**Required action:**
Below are the entries. Transcribe exactly the lines from the one with "This screenshot has height=514, width=700." through the one with "Follow the knowledge base link", ends included, and leave out all others.
[Start of Attachment]
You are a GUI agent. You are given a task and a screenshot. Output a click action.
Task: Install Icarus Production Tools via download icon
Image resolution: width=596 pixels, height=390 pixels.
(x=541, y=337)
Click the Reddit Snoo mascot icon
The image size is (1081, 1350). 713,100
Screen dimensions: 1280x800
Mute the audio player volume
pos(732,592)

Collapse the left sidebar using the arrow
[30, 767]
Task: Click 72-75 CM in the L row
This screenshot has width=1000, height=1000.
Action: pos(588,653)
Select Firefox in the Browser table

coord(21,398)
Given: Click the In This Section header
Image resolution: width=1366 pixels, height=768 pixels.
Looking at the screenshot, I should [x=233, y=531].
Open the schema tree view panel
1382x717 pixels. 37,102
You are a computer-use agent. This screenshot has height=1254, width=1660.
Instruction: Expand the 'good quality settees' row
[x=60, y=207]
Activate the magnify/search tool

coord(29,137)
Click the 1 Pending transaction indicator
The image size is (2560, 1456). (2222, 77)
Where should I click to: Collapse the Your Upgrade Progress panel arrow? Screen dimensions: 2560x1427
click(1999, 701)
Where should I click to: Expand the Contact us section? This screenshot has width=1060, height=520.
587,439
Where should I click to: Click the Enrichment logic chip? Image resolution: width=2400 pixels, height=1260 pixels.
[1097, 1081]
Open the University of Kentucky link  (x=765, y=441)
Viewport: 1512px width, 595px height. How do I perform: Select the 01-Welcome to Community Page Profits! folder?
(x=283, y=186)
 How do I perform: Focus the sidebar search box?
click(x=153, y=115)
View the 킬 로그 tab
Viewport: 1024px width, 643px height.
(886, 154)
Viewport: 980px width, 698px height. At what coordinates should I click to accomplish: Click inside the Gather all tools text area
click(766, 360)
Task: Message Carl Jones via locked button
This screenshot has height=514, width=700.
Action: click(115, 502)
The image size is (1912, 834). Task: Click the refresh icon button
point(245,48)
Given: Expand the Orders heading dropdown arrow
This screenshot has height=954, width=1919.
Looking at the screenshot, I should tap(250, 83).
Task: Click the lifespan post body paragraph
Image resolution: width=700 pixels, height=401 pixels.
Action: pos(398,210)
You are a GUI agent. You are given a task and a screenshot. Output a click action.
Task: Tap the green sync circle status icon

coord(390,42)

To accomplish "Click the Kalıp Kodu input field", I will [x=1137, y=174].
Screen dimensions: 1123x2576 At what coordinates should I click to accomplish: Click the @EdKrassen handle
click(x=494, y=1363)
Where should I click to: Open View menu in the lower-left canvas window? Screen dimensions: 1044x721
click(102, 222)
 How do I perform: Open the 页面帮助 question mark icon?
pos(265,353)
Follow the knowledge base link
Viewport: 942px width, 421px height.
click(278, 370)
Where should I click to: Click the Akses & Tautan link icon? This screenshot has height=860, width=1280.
[End of Attachment]
**Exercise answer:**
This screenshot has height=514, width=700.
Action: click(115, 502)
The image size is (1912, 834). Task: Click the refresh icon button
point(245,48)
Given: Expand the Orders heading dropdown arrow
This screenshot has height=954, width=1919.
Looking at the screenshot, I should tap(250, 83).
Task: Click the lifespan post body paragraph
Image resolution: width=700 pixels, height=401 pixels.
Action: pos(398,210)
You are a GUI agent. You are given a task and a screenshot. Output a click action.
Task: Tap the green sync circle status icon

coord(390,42)

To accomplish "Click the Kalıp Kodu input field", I will [x=1137, y=174].
Screen dimensions: 1123x2576 At what coordinates should I click to accomplish: Click the @EdKrassen handle
click(x=494, y=1363)
Where should I click to: Open View menu in the lower-left canvas window? Screen dimensions: 1044x721
click(102, 222)
 How do I perform: Open the 页面帮助 question mark icon?
pos(265,353)
Follow the knowledge base link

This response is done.